The linear approximation corresponds to setting $R=0$ in the last formula, so that $\phi(t)=\frac\pi2+ωt$. In the next order approximation one gets $$ ϕ(t)=\frac\pi2+\left(1-\frac{R^2}{16}\right)ωt-\frac{R^2}{32}\sin(2ωt) $$ so that one gets a correction to the frequency and at the same time small oscillations in the phase. The first implies a continuously growing phase difference in the small angle approximation, leading to a long period oscillation of the error of period $T=\frac{32\pi}{ωR^2}$, containing about $16R^{-2}$ oscillations of the pendulum.

For the rather large value of $θ(0)=α=0.4$ I get then the following plot of numerical solution of the pendulum, the small angles approximation and the second order approximation, and the error of the approximations against the numerical solution.

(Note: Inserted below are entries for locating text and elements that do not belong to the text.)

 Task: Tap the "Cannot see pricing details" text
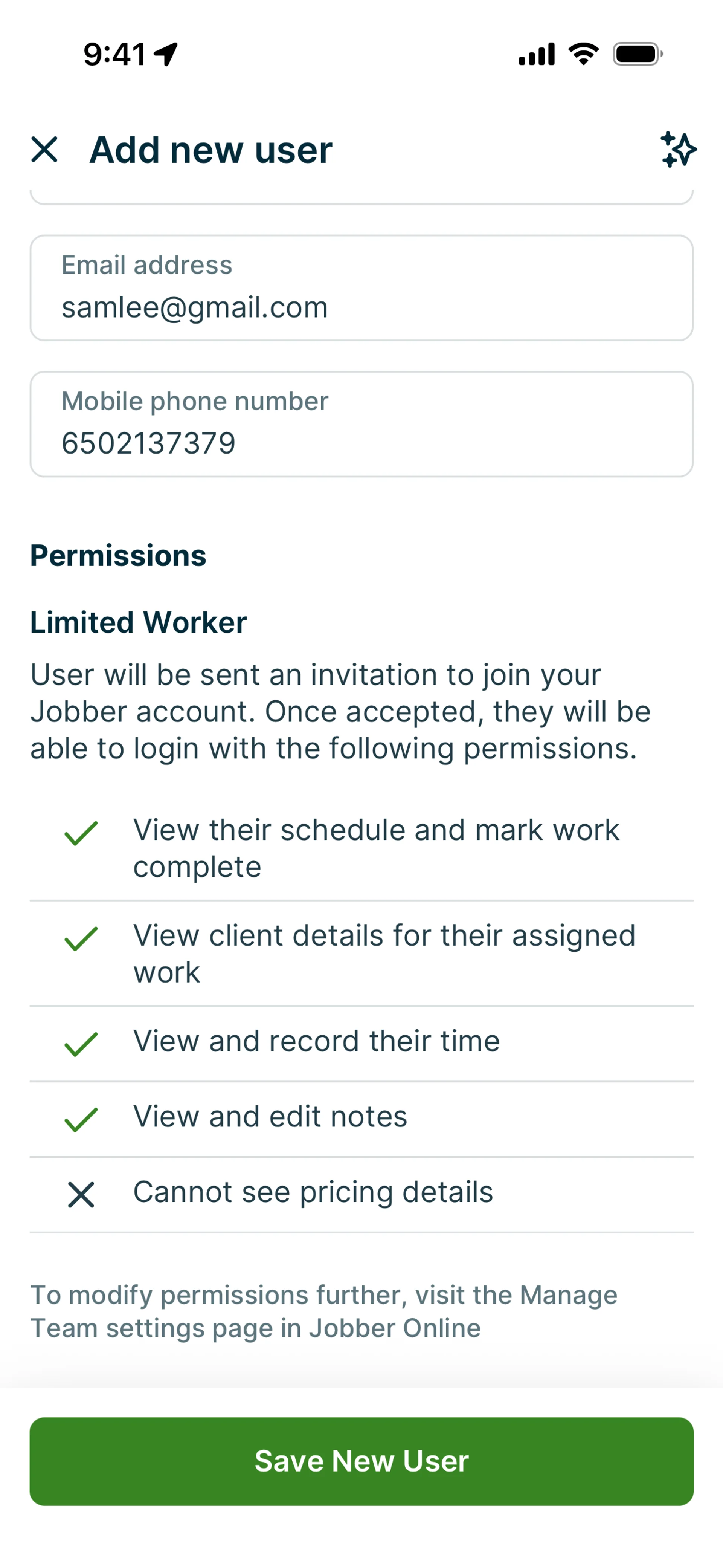pyautogui.click(x=313, y=1192)
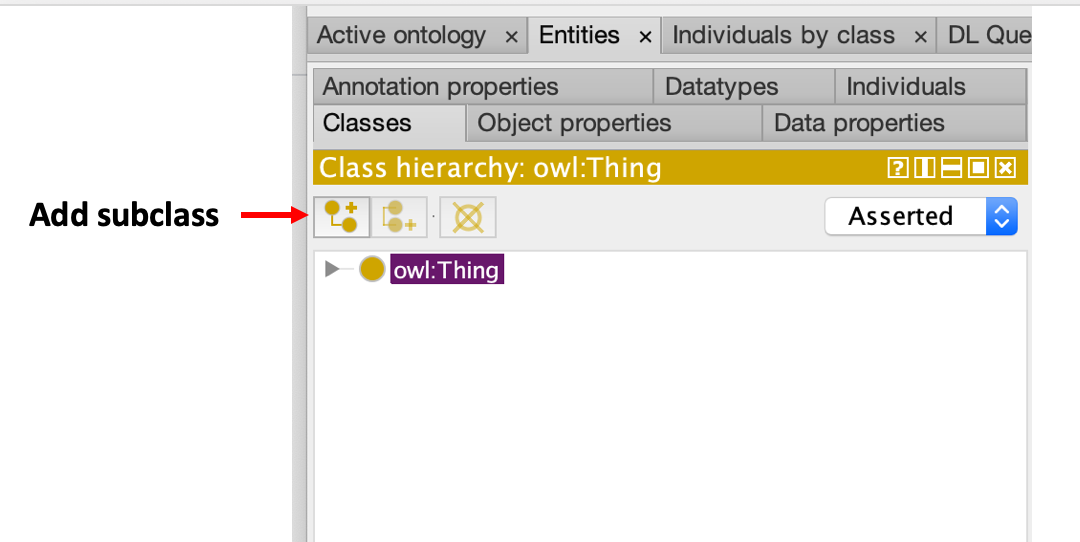The height and width of the screenshot is (542, 1080).
Task: Select the owl:Thing class
Action: point(447,269)
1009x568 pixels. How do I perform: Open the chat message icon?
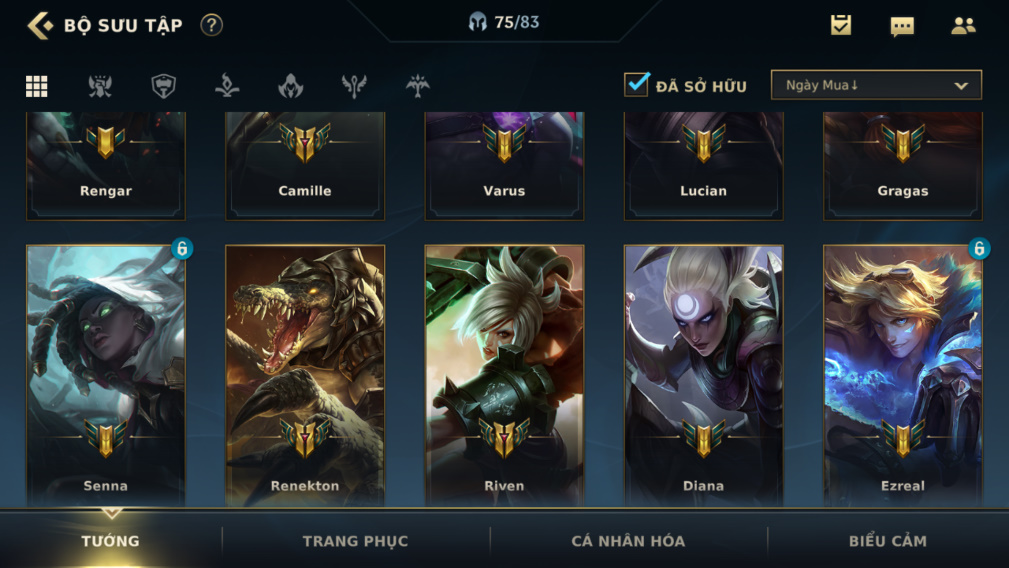(902, 26)
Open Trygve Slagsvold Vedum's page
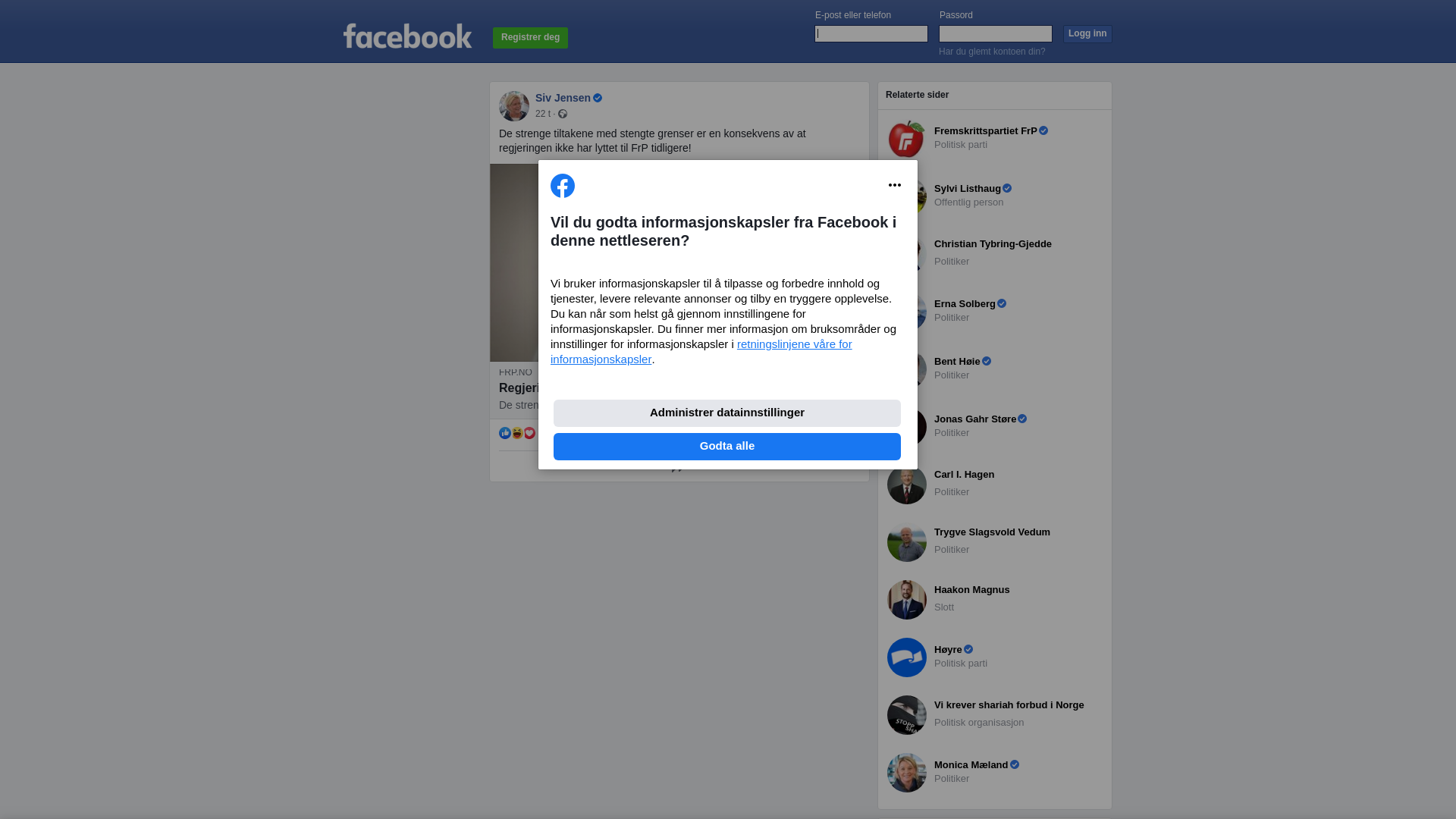This screenshot has height=819, width=1456. click(x=992, y=532)
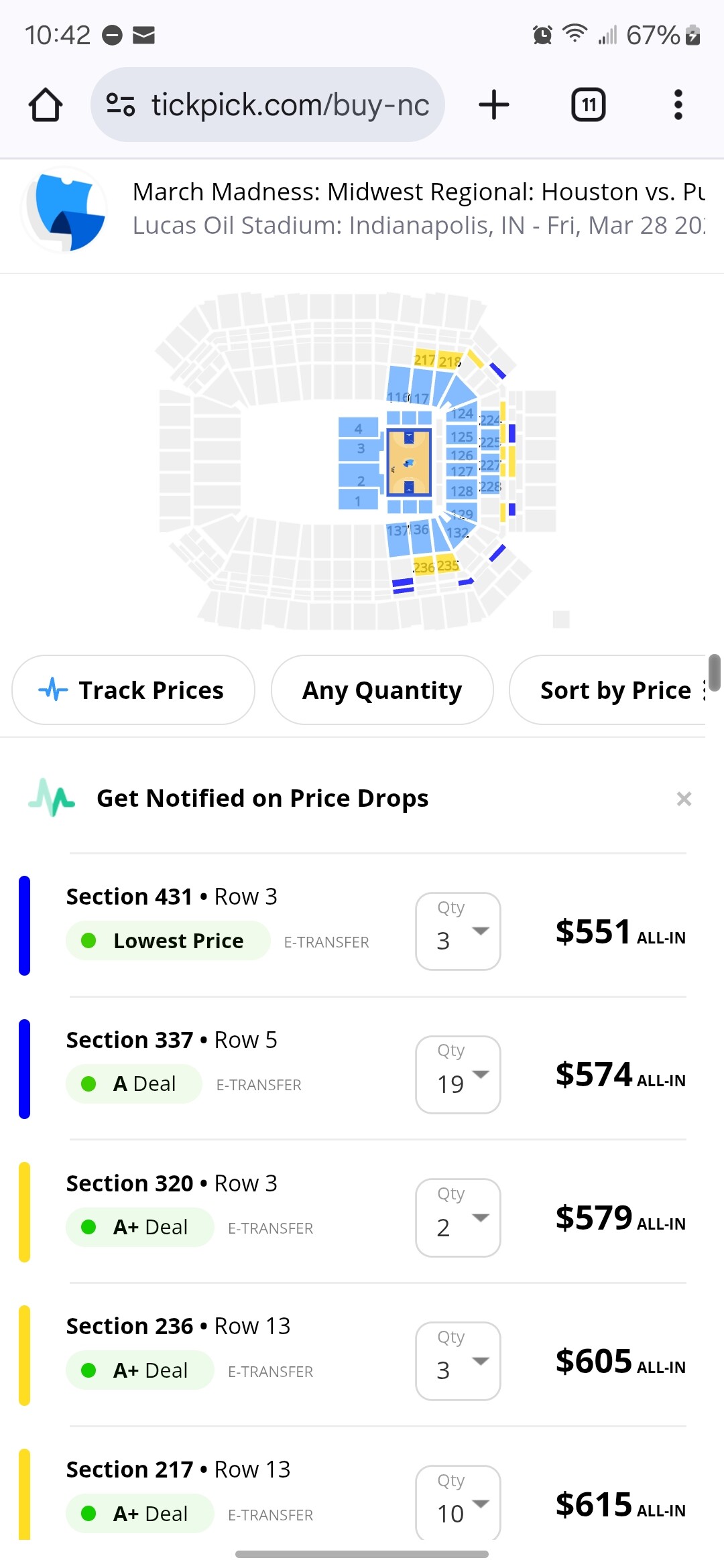
Task: Tap the alarm icon in status bar
Action: (542, 34)
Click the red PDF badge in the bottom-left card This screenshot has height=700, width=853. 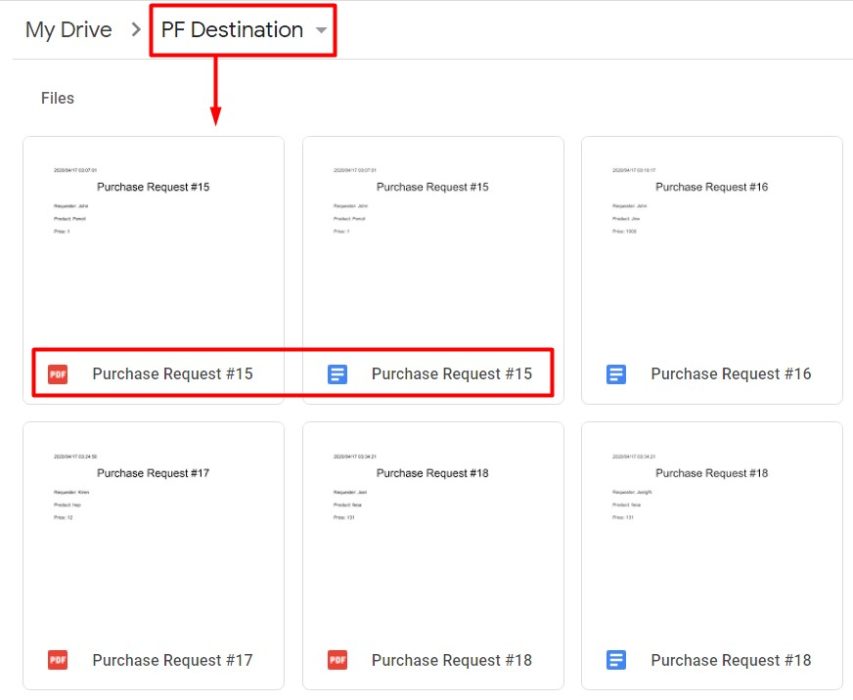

As can be seen, the second order approximation gives a very good impression of what the error of the small angle approximation looks like, for a range of about $t< 40R^{-4}$

Using the second order approximation to replace the more exact numerical solution gives in the next plot a small but increasing phase shift in the first error plot in the next picture

Answer 3

Just a note on this subject.

Starting from $$ \theta '' + \omega ^{\,2} \sin \theta = 0\quad \left| {\; - \pi < \theta \le \pi } \right. $$ it is interesting to see what happens if we take half of the angle $$ 0 = 2\alpha '' + \omega ^{\,2} \sin 2\alpha = 2\left( {\alpha '' + \left( {\omega ^{\,2} \cos \alpha } \right)\sin \alpha } \right)\quad \left| {\; - \pi /2 < \alpha \le \pi /2} \right. $$ So we have halved the oscillation, in change of introducing a variable frequency ($\cos \alpha$ is non negative).

Continuing we have $$ 0 = n\alpha '' + \omega ^{\,2} \sin n\alpha = n\left( {\alpha '' + \left( {{1 \over n}\omega ^{\,2} \,U_{\,n - 1} (\cos \alpha )} \right)\sin \alpha } \right)\quad \left| {\; - \pi /n < \alpha \le \pi /n} \right. $$ where $U_{\,n - 1}$ is the Chebyshev polynomial of 2nd kind.